Text passage:
········
Tidying and Transforming Data


Introduction

This week an exercise in tidying data. We’re provided untidy data in a form of csv format. The requirement is to tidy and transform it into an analyzable table where each row is a single observation and each column a single variable.

Methodology

  • We need to read the data first into R and browse the table
  • Use the tidyr library to tidy the data and dplyr to transform it
  • Perform analysis to compare arrival and delayed time for each air line

Requirements

  1. Create a csv file.
  2. Read information from the csv file
  3. Compare the arrival delays for the two airlines
  4. Publish the R-Markdown file to the Rpubs

Questions

Before starting the analysis process, we have to know what are the information we need to extract from the avaliable data. In other meaning what is the addedd business value from doing this particular analysis. For me, my questions are:

  • What is the status of both delay and on-time arrivals for each air line company per state? gives us an indicator which airline can be reliable or not

  • What is the delay rate per state?
········
Records shown:
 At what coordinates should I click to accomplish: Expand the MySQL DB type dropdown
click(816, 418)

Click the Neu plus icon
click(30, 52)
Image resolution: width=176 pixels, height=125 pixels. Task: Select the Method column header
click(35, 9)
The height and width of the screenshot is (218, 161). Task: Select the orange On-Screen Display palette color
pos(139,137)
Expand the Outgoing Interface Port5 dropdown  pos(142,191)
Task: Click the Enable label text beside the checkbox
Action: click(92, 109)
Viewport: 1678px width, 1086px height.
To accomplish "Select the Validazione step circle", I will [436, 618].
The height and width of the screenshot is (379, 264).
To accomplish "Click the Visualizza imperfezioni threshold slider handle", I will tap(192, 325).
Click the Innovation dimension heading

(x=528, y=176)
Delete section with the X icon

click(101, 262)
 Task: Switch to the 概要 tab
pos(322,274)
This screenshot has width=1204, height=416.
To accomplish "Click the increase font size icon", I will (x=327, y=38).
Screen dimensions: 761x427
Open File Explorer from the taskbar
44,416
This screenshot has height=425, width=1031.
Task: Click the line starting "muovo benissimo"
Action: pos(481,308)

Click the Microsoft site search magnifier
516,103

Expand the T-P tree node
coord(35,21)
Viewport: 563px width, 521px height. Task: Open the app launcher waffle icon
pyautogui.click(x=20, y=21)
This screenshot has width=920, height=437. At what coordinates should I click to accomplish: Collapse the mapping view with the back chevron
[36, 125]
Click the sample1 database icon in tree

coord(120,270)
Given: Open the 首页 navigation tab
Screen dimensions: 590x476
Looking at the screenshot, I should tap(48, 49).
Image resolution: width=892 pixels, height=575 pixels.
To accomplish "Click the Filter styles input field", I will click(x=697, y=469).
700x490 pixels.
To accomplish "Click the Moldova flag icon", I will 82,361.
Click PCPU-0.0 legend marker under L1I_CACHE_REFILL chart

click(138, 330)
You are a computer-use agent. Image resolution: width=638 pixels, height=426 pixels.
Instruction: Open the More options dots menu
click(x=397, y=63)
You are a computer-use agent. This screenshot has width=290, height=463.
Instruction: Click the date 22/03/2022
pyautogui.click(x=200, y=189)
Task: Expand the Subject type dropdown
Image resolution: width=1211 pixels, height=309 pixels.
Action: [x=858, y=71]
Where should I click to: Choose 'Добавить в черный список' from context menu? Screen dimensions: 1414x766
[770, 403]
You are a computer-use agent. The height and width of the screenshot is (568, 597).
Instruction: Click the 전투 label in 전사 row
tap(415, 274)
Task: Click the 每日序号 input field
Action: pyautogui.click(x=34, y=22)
········
Instructions:
**1.** Can you reproduce word for word the part of the data-tidying write-up from "Introduction" to "a single variable."?
**2.** Can you condense the paragraph of the data-tidying write-up that begins "This week an exercise in tidying data" into a single sentence that keeps its main facts?
**3.** How would you extend the data-tidying write-up past its final line?

Answers to the problems:
**1.**
Introduction

This week an exercise in tidying data. We’re provided untidy data in a form of csv format. The requirement is to tidy and transform it into an analyzable table where each row is a single observation and each column a single variable.

**2.** This week's exercise supplies untidy data in CSV format, which must be tidied and transformed into an analyzable table where each row is a single observation and each column a single variable.

**3.**
  • Can we rank the airlines per state according to total number of flights?

Steps

Loading the necessary libraries

  1. Read the csv into R

The first step is to read the data into R, I wrote the data on Excel file and save it as .csv file. After that I used the function read.csv() to read the data into R.

X X.1 Los.Angeles Phoenix San.Diego San.Francisco Seattle
ALASKA on time 497 221 212 503 1841
delayed 62 12 20 102 305
NA NA NA NA NA
AM WEST on time 694 4840 383 320 201
delayed 117 415 65 129 62

As illustrated in the table, the data is messy contianing NA rows, and double title rows. We have to clean up the data first before tidy/transform the data.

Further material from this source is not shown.